PMA/GPA: l’enfant pour tou·te·s est arrivé!
"Bruno" avec Sacha Baron Cohen.

L’enfant de l’amour est de retour : le serpent de mer. Corrigeant la communication exaltée de Marlène Schiappa, le Premier ministre a annoncé récemment que le gouvernement profiterait de la révision de la loi de bioéthique de 2018 pour y inclure la PMA pour tous, ouvrant ainsi la voie à la GPA. Ce qui s’appellera faire d’une pierre deux coups. Merci à notre revue préférée de nous offrir, ce mois-ci, un avant-goût du match inédit à venir, avec  la photographie de la gaie farandole d’Anne, Jack et les autres, à la frimousse épanouie, tenant une banderole qui vaut son pesant d’égalité, de fraternité et de constitutionnalité : « PMA Filiation Egalité. »[tooltips content=’Voir Causeur n°50, octobre 2017, page 25′]1[/tooltips] Macron ne lâche rien. Les « bioconservateurs » non plus. A vos marques !

Et Taubira créa le mariage pour tous

Cette loi à venir s’inscrit dans le long temps. Le très long temps. Des millions d’années après le Big bang originel, on tombe sur Homo sapiens. Passons les étapes suivantes. En  un tour de cuiller à pot, autre big bang : l’ère Taubira, inaugurée par Amandine, avec l’homo sexualis sexualis. Plus besoin de copuler à l’ancienne, sur un lit de bruyères fossilisées, avec un partenaire d’un autre sexe. On est père et/ou mère (inclusion oblige) par action, par intention et par omission. On s’y… perd un peu mais comptons sur la chambre incubatrice de cerveaux pour nous y retrouver. Ce sera du lourd. Avec ce saut anthropologique, impossible de revenir en arrière. On ne sait pas trop pourquoi mais c’est ainsi. Aussi bien Madame Taubira avait-elle salué dans le « mariage pour tous » non seulement une révolution (c’est dans nos gènes) mais l’avènement d’une nouvelle civilisation.

Le mariage, c’est le mariage. Autrefois, dans des temps très anciens, l’impuissance était une cause de nullité. Mais ça, c’était le code Napoléon (un sacré machiste). Nos mariés de l’ère I, on ne peut dire que, s’ils sont heureux, on puisse leur souhaiter, pour l’instant, beaucoup d’enfants.

* _TÂCHES À RÉALISER_
• 1. Mettez en liste JSON de chaînes les lignes du listing, de la ligne contenant "Choose Accent Blue 1.6 CRDI PRIME DCT (DİZEL)" jusqu'à la ligne contenant "the 均价 column", ces deux lignes comprises. Prévoyez une chaîne par ligne et omettez les lignes vides.
• 2. Reprenez, s'il vous plaît, le texte sur la PMA et la GPA à la suite de sa dernière phrase.

* _DONNÉES FOURNIES_
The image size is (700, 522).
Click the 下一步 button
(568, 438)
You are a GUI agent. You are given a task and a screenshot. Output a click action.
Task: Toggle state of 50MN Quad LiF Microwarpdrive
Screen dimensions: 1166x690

* * *

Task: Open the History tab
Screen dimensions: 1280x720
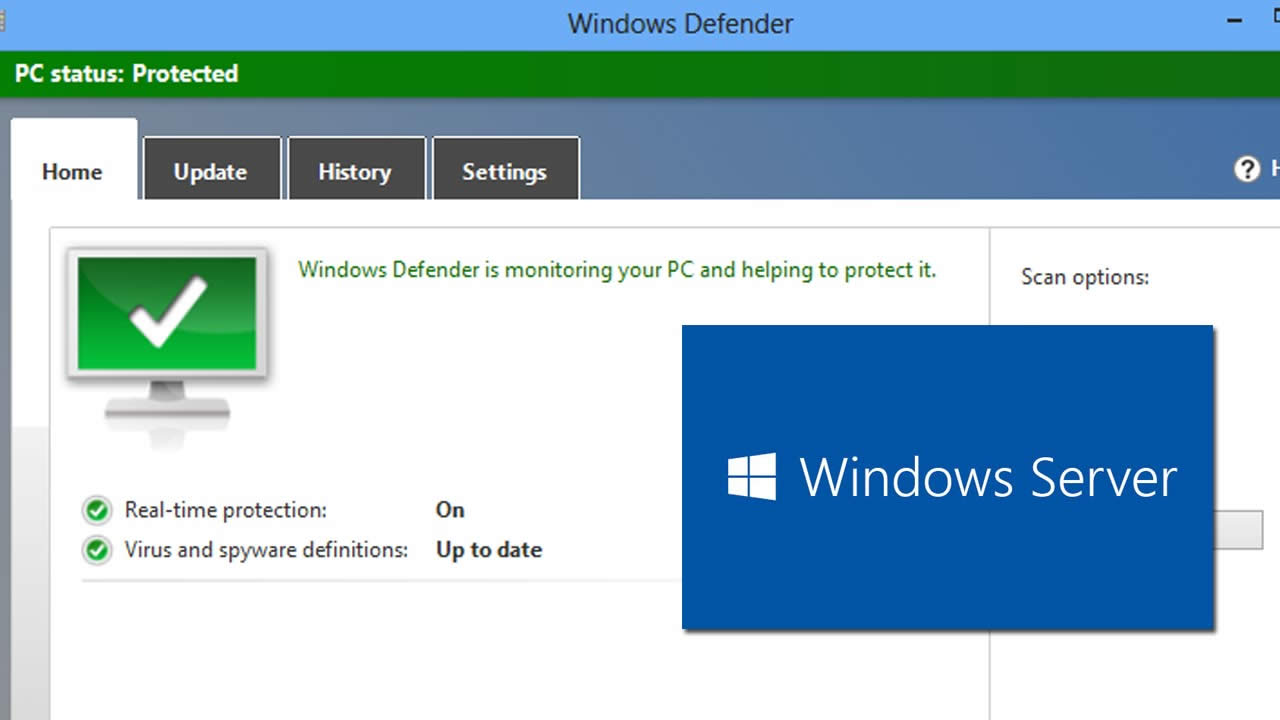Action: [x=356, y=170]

...

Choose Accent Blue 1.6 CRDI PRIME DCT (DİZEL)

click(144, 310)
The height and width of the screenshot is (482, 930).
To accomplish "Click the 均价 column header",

* _RÉPONSES PAR TÂCHE_
• 1.
[
  "Choose Accent Blue 1.6 CRDI PRIME DCT (DİZEL)",
  "click(144, 310)",
  "The height and width of the screenshot is (482, 930).",
  "To accomplish \"Click the 均价 column header\","
]

• 2.
La technique au service de l’infécondité

Pour pallier cette infertilité sociale et/ou culturelle, l’homo sapiens sapiens a bien inventé des techniques opérationnelles depuis pas mal de temps, en attendant le droit opposable de l’enfant. Seulement voilà, ces moyens de production ou de reproduction restent à voter chez les primates que nous sommes et cette loi, ne nous le cachons pas, aura forcément une incidence sur le panier de la ménagère. Les gamètes, c’est comme les ortolans, c’est rare et cher. Le marché, il est vrai, s’avère de plus en plus juteux. Qui veut des gamètes ! Achetez mes gamètes ! Pour un p’tit gars tout frais, tout beau !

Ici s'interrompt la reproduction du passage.